The integration is a lightweight CLI tool (`soda-dw-sync`) that you install and schedule. On each run it:

1. Reads your data source mapping from `ds_config.yml` to determine which Soda Cloud data sources to process and how they map to data.world collections.
2. For each data source, retrieves all datasets from the Soda Cloud API.
3. For each dataset, retrieves all checks and their latest evaluation results.
4. Transforms those results into the format expected by the data.world Check Runs and Badges APIs.
5. Posts check results and a dataset-level quality badge (Good / Moderate / Poor) to the matching table in data.world. Tables are identified by their fully-qualified name (`database.schema.table`) extracted from Soda Cloud.

***

## Prerequisites

* Python 3.10+
* You have completed at least one Soda scan and confirmed that the datasets you wish to sync appear in Soda Cloud.
* You have a data.world account with the privileges necessary to write to the target catalog collection.
* You have a git repository (or local directory) in which to store the integration project files.
* Access to the data.world repository. Contact us at <support@soda.io> to receive access.

## Set up the integration

{% stepper %}
{% step %}

#### Install

{% hint style="info" %}
Installing and using the data.world integration requires access to the integration repository. **Contact us at** [**soda@support.io**](mailto:soda@support.io) **to get access to the repository.**
{% endhint %}

Best practice dictates that you **install the integration using a virtual environment** and that you use **environment variables** to store secrets. If you haven't yet, in your command-line interface tool, create a virtual environment in the `.venv` directory.

```bash
# Optional: create a virtual environment first
python3.10 -m venv .venv
source .venv/bin/activate
```

Clone or download the data.world integration repository, then install from the repo root:

```bash
pip install .
```

Alternatively, install directly from a release wheel:

```bash
pip install soda_dw_integration-0.1.0-py3-none-any.whl
```

{% endstep %}

{% step %}

#### Configure Soda Cloud credentials

Create a `sc_config.yml` file with your Soda Cloud connection details.

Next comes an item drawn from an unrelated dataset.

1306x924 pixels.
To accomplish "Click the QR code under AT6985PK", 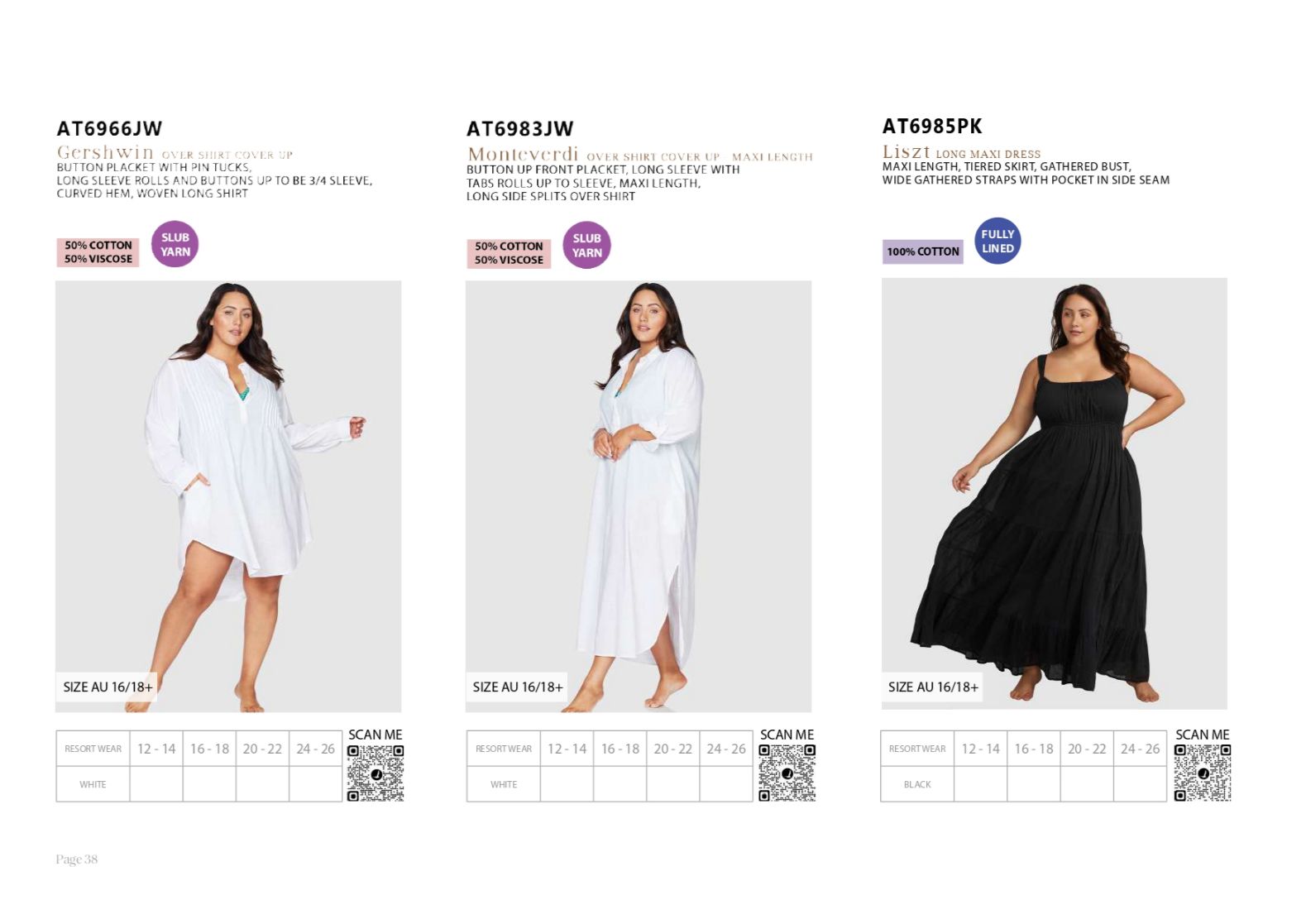I will click(1203, 773).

{% code title="sc\_config.yml" %}

```yaml
soda_cloud:
  host: cloud.soda.io               # or cloud.us.soda.io for US region
  api_key_id: ${env.SODA_API_KEY_ID}
  api_key_secret: ${env.SODA_API_KEY_SECRET}
  dimension_attribute: quality_dimension   # optional; see note below
```

{% endcode %}

> Refer to [Generate API keys](https://docs.soda.io/soda-cloud/api-keys.html) to create the `api_key_id` and `api_key_secret` values.

**Note:** The `dimension_attribute` field is optional. When set, the tool reads the named check attribute from Soda Cloud and uses its value as the quality dimension label in data.world. If the attribute is absent or the field is omitted, the check's `checkType` is used instead.
{% endstep %}

{% step %}

#### Configure data source mappings

Create a `ds_config.yml` file that maps each Soda Cloud data source to the corresponding collection in data.world. Add one entry per data source.

{% code title="ds\_config.yml" %}

```yaml
data_sources:
  your_datasource_name:                     # must match the data source name in Soda Cloud
    context: <org-agent-id-of-source-org>
    databaseLocation: <host:port>
    orgAgentId: <org-agent-id-of-target-org>
    collectionIri: <collection-iri>
    dw_api_token: ${env.DW_API_TOKEN}
```

{% endcode %}

The table below describes each field. All values except `dw_api_token` come from data.world.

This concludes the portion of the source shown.